1                     -----------------------
2                     XSM/FLASK Configuration
3                     -----------------------
4
5Xen provides a security framework called XSM, and FLASK is an implementation of
6a security model using this framework (at the time of writing, it is the only
7one). FLASK defines a mandatory access control policy providing fine-grained
8controls over Xen domains, allowing the policy writer to define what
9interactions between domains, devices, and the hypervisor are permitted.
10
11Some examples of what FLASK can do:
12 - Prevent two domains from communicating via event channels or grants
13 - Control which domains can use device passthrough (and which devices)

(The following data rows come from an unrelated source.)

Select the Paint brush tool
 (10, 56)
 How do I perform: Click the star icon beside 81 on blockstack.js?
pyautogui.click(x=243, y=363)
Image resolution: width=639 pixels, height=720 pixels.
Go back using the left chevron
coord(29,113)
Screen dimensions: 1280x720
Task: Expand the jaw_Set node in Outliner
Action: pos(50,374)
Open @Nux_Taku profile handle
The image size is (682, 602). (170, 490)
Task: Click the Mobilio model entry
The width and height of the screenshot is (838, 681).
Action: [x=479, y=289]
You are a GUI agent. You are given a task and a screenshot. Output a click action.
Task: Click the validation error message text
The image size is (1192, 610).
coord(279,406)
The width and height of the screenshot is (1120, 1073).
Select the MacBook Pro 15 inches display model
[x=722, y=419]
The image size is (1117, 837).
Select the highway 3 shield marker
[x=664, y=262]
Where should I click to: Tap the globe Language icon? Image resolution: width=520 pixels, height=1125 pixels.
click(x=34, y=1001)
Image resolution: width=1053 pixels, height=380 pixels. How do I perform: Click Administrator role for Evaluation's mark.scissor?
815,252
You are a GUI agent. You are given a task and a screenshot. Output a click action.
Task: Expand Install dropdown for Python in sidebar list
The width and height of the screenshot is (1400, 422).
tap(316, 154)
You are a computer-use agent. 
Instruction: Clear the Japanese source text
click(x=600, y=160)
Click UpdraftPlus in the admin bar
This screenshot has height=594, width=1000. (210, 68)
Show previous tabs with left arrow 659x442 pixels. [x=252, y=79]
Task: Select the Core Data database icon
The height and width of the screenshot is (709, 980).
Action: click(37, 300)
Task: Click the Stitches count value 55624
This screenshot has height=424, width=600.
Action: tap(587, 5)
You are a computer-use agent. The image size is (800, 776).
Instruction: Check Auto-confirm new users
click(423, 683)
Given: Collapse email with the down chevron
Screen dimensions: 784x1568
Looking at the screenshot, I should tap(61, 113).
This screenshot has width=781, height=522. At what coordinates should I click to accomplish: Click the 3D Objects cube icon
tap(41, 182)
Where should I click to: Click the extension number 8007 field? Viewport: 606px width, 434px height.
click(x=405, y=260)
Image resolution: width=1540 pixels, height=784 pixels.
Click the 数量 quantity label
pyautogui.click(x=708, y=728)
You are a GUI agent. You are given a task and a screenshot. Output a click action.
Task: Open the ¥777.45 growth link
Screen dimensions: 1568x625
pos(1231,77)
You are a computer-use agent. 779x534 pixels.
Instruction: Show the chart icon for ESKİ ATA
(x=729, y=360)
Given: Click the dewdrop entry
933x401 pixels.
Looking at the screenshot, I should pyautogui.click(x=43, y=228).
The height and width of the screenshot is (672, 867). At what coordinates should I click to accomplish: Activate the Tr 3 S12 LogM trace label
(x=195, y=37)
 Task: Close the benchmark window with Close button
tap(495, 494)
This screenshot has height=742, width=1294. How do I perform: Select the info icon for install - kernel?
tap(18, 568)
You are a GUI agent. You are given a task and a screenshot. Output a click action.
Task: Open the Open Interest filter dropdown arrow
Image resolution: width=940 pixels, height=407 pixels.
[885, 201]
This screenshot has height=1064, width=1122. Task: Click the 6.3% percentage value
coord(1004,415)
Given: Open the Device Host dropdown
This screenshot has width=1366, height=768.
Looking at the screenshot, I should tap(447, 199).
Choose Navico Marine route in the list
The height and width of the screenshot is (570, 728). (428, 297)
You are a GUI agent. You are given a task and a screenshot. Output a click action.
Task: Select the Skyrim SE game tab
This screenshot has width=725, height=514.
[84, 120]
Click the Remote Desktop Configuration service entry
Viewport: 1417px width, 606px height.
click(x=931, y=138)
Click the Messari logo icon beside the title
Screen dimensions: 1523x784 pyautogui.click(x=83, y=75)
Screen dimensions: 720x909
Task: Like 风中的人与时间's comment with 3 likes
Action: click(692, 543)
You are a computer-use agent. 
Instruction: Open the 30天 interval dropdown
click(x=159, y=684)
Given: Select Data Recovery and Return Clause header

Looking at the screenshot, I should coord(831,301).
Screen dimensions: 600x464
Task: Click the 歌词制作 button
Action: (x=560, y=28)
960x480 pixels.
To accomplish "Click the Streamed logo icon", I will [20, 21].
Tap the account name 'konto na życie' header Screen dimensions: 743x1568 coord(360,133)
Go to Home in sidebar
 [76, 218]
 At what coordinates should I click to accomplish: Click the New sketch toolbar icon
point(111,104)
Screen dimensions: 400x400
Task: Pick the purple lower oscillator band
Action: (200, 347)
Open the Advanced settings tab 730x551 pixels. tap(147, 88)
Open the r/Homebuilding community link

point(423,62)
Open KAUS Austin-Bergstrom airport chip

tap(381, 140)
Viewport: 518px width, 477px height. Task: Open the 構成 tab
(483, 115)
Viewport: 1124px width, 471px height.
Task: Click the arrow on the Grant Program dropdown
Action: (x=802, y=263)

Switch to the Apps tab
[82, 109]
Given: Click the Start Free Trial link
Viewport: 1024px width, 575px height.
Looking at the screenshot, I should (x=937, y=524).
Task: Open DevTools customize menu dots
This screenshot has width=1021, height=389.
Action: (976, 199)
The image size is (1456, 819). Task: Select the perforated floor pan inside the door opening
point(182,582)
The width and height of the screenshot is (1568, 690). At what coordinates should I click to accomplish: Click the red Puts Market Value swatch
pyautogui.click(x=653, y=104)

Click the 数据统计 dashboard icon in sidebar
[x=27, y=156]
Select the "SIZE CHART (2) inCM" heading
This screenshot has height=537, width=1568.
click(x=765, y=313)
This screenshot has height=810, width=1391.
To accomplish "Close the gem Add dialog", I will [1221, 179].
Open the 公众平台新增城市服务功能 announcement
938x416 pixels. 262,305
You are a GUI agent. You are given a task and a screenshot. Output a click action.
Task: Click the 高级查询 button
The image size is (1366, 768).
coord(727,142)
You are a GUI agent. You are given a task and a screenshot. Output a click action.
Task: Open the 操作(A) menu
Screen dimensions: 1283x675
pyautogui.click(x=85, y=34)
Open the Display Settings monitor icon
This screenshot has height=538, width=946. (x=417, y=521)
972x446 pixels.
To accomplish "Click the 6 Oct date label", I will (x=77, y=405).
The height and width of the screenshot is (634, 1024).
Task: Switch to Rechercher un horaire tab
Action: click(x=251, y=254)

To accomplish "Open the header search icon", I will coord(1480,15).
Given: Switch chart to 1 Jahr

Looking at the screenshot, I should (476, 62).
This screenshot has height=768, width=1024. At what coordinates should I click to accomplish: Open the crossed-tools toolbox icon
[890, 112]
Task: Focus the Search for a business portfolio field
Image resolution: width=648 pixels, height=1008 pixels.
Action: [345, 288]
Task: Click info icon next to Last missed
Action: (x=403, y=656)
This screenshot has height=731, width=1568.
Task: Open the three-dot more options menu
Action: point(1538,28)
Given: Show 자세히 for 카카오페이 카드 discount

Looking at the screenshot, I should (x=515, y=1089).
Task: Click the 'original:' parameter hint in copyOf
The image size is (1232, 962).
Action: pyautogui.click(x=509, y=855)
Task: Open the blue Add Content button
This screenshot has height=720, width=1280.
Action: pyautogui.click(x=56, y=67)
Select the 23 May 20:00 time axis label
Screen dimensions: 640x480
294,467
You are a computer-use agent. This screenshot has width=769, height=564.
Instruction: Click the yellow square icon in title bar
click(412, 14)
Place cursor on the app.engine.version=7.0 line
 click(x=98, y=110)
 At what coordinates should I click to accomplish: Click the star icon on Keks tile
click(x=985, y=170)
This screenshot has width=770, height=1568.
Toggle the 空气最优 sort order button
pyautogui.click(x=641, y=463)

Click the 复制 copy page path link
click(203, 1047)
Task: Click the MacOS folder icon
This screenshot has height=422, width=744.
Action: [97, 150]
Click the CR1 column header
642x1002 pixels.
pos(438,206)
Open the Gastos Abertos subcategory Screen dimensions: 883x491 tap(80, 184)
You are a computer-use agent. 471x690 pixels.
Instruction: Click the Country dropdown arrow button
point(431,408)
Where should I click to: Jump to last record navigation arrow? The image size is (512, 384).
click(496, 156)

14 - Restrict or audit operations performed by privileged domains
15 - Prevent a privileged domain from arbitrarily mapping pages from other domains
16
17Some of these examples require dom0 disaggregation to be useful, since the
18domain build process requires the ability to write to the new domain's memory.
19
20Security Status of dom0 disaggregation
21--------------------------------------
22
23Xen supports disaggregation of various support and management
24functions into their own domains, via the XSM mechanisms described in
25this document.
26
27However the implementations of these support and management interfaces
28were originally written to be used only by the totally-privileged
29dom0, and have not been reviewed for security when exposed to
30supposedly-only-semi-privileged disaggregated management domains.  But
31such management domains are (in such a design) to be seen as
32potentially hostile, e.g. due to privilege escalation following
33exploitation of a bug in the management domain.
34
35Until the interfaces have been properly reviewed for security against
36hostile callers, the Xen.org security team intends (subject of course
37to the permission of anyone disclosing to us) to handle these and
38future vulnerabilities in these interfaces in public, as if they were
39normal non-security-related bugs.
40
41This applies only to bugs which do no more than reduce the security of
42a radically disaggregated system to the security of a
43non-disaggregated one.  Here a "radically disaggregated system" is one
44which uses the XSM mechanism to delegate the affected interfaces to
45other-than-fully-trusted domains.
46
47This policy does not apply to bugs which affect stub device models,
48driver domains, or stub xenstored - even if those bugs do no worse
49than reduce the security of such a system to one whose device models,
50backend drivers, or xenstore, run in dom0.
51
52For more information see https://xenbits.xen.org/xsa/advisory-77.html.
53
54The following interfaces are covered by this statement.  Interfaces
55not listed here are considered safe for disaggregation, security
56issues found in interfaces not listed here will be handled according
57to the normal security problem response policy
58https://www.xenproject.org/security-policy.html.
59
60__HYPERVISOR_domctl (xen/include/public/domctl.h)
61
62 All subops except the following are covered by this statement.  (That
63 is, only the subops below are considered safe for disaggregation.)
64
65 * XEN_DOMCTL_ioport_mapping
66 * XEN_DOMCTL_memory_mapping
67 * XEN_DOMCTL_bind_pt_irq
68 * XEN_DOMCTL_unbind_pt_irq
69
70__HYPERVISOR_sysctl (xen/include/public/sysctl.h)
71
72 All subops are covered by this statement.  (That is, no subops are
73 considered safe for disaggregation.)
74
75__HYPERVISOR_memory_op (xen/include/public/memory.h)
76
77 The following subops are covered by this statement. subops not listed
78 here are considered safe for disaggregation.
79
80 * XENMEM_set_pod_target
81 * XENMEM_get_pod_target
82 * XENMEM_claim_pages
83
84
85Setting up FLASK
86----------------
87
88Xen must be compiled with XSM and FLASK enabled; by default, the security
89framework is disabled. Running 'make -C xen menuconfig' and enabling XSM
90and FLASK inside 'Common Features'; this change requires a make clean and
91rebuild.
92
93FLASK uses only one domain configuration parameter (seclabel) defining the
94full security label of the newly created domain. If using the example policy,
95"seclabel='system_u:system_r:domU_t'" is an example of a normal domain. The
96labels are in the same format as SELinux labels; see http://selinuxproject.org
97for more details on the use of the user, role, and optional MLS/MCS labels.
98
99FLASK policy overview
100---------------------
101
102Most of FLASK policy consists of defining the interactions allowed between
103different types (domU_t would be the type in this example). For simple policies,
104only type enforcement is used and the user and role are set to system_u and
105system_r for all domains.
106
107The FLASK security framework is mostly configured using a security policy file.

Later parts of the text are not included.